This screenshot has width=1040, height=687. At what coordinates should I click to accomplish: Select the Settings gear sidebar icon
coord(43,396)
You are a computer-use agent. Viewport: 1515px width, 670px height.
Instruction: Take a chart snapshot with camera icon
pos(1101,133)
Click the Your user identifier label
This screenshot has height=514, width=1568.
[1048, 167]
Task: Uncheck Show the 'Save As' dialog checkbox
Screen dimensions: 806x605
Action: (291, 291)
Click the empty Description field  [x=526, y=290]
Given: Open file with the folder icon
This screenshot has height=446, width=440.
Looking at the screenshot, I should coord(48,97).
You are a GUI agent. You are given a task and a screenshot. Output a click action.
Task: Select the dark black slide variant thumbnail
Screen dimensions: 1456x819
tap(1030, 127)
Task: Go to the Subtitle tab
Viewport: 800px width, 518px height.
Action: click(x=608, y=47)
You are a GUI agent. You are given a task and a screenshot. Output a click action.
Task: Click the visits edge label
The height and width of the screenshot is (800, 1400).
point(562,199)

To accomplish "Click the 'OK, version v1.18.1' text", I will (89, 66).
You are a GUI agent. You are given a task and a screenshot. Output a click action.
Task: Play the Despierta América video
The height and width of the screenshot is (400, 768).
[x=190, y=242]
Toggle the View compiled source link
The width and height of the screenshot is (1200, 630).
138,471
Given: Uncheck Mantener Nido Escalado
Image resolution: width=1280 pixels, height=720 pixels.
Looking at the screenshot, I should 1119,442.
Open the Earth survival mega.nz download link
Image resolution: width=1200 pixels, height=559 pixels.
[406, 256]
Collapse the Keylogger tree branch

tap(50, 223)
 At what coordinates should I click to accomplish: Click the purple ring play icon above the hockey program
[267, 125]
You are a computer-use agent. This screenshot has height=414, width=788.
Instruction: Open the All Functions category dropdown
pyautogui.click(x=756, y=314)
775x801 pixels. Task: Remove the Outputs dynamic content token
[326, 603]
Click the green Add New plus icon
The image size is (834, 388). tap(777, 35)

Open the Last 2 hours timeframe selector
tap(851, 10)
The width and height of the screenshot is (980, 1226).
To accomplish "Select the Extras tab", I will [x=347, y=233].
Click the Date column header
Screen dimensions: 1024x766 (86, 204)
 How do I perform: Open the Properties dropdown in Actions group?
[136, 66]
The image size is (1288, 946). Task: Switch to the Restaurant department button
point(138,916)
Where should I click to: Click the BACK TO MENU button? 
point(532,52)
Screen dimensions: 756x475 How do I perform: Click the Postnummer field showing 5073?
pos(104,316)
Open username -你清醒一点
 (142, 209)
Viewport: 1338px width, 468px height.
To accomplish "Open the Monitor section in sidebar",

+===+

▶ **ACTIVITY**
Your job here is to copy the entries above exactly.

▶ **WRITTEN RESPONSE**
This screenshot has width=1040, height=687. At what coordinates should I click to accomplish: Select the Settings gear sidebar icon
coord(43,396)
You are a computer-use agent. Viewport: 1515px width, 670px height.
Instruction: Take a chart snapshot with camera icon
pos(1101,133)
Click the Your user identifier label
This screenshot has height=514, width=1568.
[1048, 167]
Task: Uncheck Show the 'Save As' dialog checkbox
Screen dimensions: 806x605
Action: (291, 291)
Click the empty Description field  [x=526, y=290]
Given: Open file with the folder icon
This screenshot has height=446, width=440.
Looking at the screenshot, I should coord(48,97).
You are a GUI agent. You are given a task and a screenshot. Output a click action.
Task: Select the dark black slide variant thumbnail
Screen dimensions: 1456x819
tap(1030, 127)
Task: Go to the Subtitle tab
Viewport: 800px width, 518px height.
Action: click(x=608, y=47)
You are a GUI agent. You are given a task and a screenshot. Output a click action.
Task: Click the visits edge label
The height and width of the screenshot is (800, 1400).
point(562,199)

To accomplish "Click the 'OK, version v1.18.1' text", I will (89, 66).
You are a GUI agent. You are given a task and a screenshot. Output a click action.
Task: Play the Despierta América video
The height and width of the screenshot is (400, 768).
[x=190, y=242]
Toggle the View compiled source link
The width and height of the screenshot is (1200, 630).
138,471
Given: Uncheck Mantener Nido Escalado
Image resolution: width=1280 pixels, height=720 pixels.
Looking at the screenshot, I should 1119,442.
Open the Earth survival mega.nz download link
Image resolution: width=1200 pixels, height=559 pixels.
[406, 256]
Collapse the Keylogger tree branch

tap(50, 223)
 At what coordinates should I click to accomplish: Click the purple ring play icon above the hockey program
[267, 125]
You are a computer-use agent. This screenshot has height=414, width=788.
Instruction: Open the All Functions category dropdown
pyautogui.click(x=756, y=314)
775x801 pixels. Task: Remove the Outputs dynamic content token
[326, 603]
Click the green Add New plus icon
The image size is (834, 388). tap(777, 35)

Open the Last 2 hours timeframe selector
tap(851, 10)
The width and height of the screenshot is (980, 1226).
To accomplish "Select the Extras tab", I will [x=347, y=233].
Click the Date column header
Screen dimensions: 1024x766 (86, 204)
 How do I perform: Open the Properties dropdown in Actions group?
[136, 66]
The image size is (1288, 946). Task: Switch to the Restaurant department button
point(138,916)
Where should I click to: Click the BACK TO MENU button? 
point(532,52)
Screen dimensions: 756x475 How do I perform: Click the Postnummer field showing 5073?
pos(104,316)
Open username -你清醒一点
 (142, 209)
Viewport: 1338px width, 468px height.
To accomplish "Open the Monitor section in sidebar",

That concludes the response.